* **AUFGABE A**:
Gib aus der untenstehenden Auflistung die Zeilen ab derjenigen mit „The width and height of the screenshot is (986, 621).“ bis einschließlich zum Ende der Auflistung wortgetreu wieder.

* **SEITE**:
Lebt man in einem kleinen Ort wie Boden, so fragt man sich zumindest einmal im Leben, ob man bleiben oder gehen soll. Es ist eine schwerwiegende und für das eigene Leben entscheidende Frage: SOLL ICH BLEIBEN ODER SOLL ICH GEHEN?
Gehen heißt nicht nur, die Beschaffenheit meines Bodens zu testen, auf dem ich lebe, ich lese gleichsam das mich umgebende Territorium mit meinem Körper. Gehen, weggehen, einen Weg gehen bedeutet auch: meinen Standpunkt zu wechseln, meine sichere Position zu verlassen, Grenzen zu überschreiten, Neuland zu erkunden, mich und meine Umwelt Schritt für Schritt neu zu erfinden. Der Aufstand beginnt als Spaziergang.
Im flüchtigen Akt des Gehens erforsche und verändere ich vorgefundene Situationen, Räume und Beziehungen, ich überschreite Handlungsgrenzen. Gehen als Kunst ist Beispiel einer radikalen Ästhetik, die sich auf die elementarste Körpertechnik des Menschen besinnt. Der hinkende Ödipus (wörtlich: Schwellfuß) löst das Rätsel der vierbeinigen Sphinx, welches Tier im Laufe des Tages seine Gangart wechseln kann. Der Anthropos (der Entgegengewendete) baut seine motorische Basis unentwegt um, er verwendet technische Hilfsmittel, um seine körperliche Beschaffenheit, Verortung und Orientierung und damit seine Stellung in der Welt zu reflektieren und radikal zu verändern.

* **GESPEICHERTE ZEILEN**:
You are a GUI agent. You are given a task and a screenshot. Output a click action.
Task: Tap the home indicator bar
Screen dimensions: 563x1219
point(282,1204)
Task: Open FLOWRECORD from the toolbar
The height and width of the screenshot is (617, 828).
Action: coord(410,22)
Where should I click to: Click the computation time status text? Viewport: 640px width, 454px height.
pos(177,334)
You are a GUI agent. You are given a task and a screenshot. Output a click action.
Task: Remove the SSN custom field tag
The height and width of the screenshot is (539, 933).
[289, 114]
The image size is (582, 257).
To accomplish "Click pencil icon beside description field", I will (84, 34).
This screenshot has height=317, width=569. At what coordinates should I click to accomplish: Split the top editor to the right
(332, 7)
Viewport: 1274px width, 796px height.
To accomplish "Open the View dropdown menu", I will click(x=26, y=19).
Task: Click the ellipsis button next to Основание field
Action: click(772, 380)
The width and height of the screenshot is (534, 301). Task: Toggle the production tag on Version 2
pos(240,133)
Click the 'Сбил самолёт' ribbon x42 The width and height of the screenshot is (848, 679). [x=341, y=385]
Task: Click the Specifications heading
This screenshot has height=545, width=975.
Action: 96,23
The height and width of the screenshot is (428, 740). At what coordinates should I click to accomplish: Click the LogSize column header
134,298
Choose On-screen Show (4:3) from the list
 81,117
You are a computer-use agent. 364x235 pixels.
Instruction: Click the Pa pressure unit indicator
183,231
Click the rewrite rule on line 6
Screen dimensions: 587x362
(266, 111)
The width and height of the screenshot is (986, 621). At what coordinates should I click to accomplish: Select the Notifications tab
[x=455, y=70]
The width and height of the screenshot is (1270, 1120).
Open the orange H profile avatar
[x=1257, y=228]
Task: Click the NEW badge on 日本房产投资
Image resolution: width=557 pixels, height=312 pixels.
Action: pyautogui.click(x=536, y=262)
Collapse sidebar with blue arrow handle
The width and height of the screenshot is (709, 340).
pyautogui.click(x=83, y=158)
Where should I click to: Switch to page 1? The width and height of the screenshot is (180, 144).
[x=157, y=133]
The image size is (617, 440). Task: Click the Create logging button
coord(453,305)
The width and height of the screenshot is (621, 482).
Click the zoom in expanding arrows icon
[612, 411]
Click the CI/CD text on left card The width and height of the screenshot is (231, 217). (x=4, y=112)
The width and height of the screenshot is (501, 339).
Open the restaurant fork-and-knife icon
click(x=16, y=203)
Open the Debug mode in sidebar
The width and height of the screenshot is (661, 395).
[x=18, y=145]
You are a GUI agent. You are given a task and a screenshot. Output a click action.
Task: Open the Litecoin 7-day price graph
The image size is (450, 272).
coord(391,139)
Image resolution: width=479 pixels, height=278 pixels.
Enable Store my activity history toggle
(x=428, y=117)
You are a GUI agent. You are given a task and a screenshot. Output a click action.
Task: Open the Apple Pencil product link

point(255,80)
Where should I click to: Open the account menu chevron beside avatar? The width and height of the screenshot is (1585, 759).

* **AUFGABE B**:
Zitiere den Text über das Gehen vollständig und ohne jede Abweichung.

* **SCHRIFTLICHE ANTWORT A**:
The width and height of the screenshot is (986, 621). At what coordinates should I click to accomplish: Select the Notifications tab
[x=455, y=70]
The width and height of the screenshot is (1270, 1120).
Open the orange H profile avatar
[x=1257, y=228]
Task: Click the NEW badge on 日本房产投资
Image resolution: width=557 pixels, height=312 pixels.
Action: pyautogui.click(x=536, y=262)
Collapse sidebar with blue arrow handle
The width and height of the screenshot is (709, 340).
pyautogui.click(x=83, y=158)
Where should I click to: Switch to page 1? The width and height of the screenshot is (180, 144).
[x=157, y=133]
The image size is (617, 440). Task: Click the Create logging button
coord(453,305)
The width and height of the screenshot is (621, 482).
Click the zoom in expanding arrows icon
[612, 411]
Click the CI/CD text on left card The width and height of the screenshot is (231, 217). (x=4, y=112)
The width and height of the screenshot is (501, 339).
Open the restaurant fork-and-knife icon
click(x=16, y=203)
Open the Debug mode in sidebar
The width and height of the screenshot is (661, 395).
[x=18, y=145]
You are a GUI agent. You are given a task and a screenshot. Output a click action.
Task: Open the Litecoin 7-day price graph
The image size is (450, 272).
coord(391,139)
Image resolution: width=479 pixels, height=278 pixels.
Enable Store my activity history toggle
(x=428, y=117)
You are a GUI agent. You are given a task and a screenshot. Output a click action.
Task: Open the Apple Pencil product link

point(255,80)
Where should I click to: Open the account menu chevron beside avatar? The width and height of the screenshot is (1585, 759).

* **SCHRIFTLICHE ANTWORT B**:
Lebt man in einem kleinen Ort wie Boden, so fragt man sich zumindest einmal im Leben, ob man bleiben oder gehen soll. Es ist eine schwerwiegende und für das eigene Leben entscheidende Frage: SOLL ICH BLEIBEN ODER SOLL ICH GEHEN?
Gehen heißt nicht nur, die Beschaffenheit meines Bodens zu testen, auf dem ich lebe, ich lese gleichsam das mich umgebende Territorium mit meinem Körper. Gehen, weggehen, einen Weg gehen bedeutet auch: meinen Standpunkt zu wechseln, meine sichere Position zu verlassen, Grenzen zu überschreiten, Neuland zu erkunden, mich und meine Umwelt Schritt für Schritt neu zu erfinden. Der Aufstand beginnt als Spaziergang.
Im flüchtigen Akt des Gehens erforsche und verändere ich vorgefundene Situationen, Räume und Beziehungen, ich überschreite Handlungsgrenzen. Gehen als Kunst ist Beispiel einer radikalen Ästhetik, die sich auf die elementarste Körpertechnik des Menschen besinnt. Der hinkende Ödipus (wörtlich: Schwellfuß) löst das Rätsel der vierbeinigen Sphinx, welches Tier im Laufe des Tages seine Gangart wechseln kann. Der Anthropos (der Entgegengewendete) baut seine motorische Basis unentwegt um, er verwendet technische Hilfsmittel, um seine körperliche Beschaffenheit, Verortung und Orientierung und damit seine Stellung in der Welt zu reflektieren und radikal zu verändern.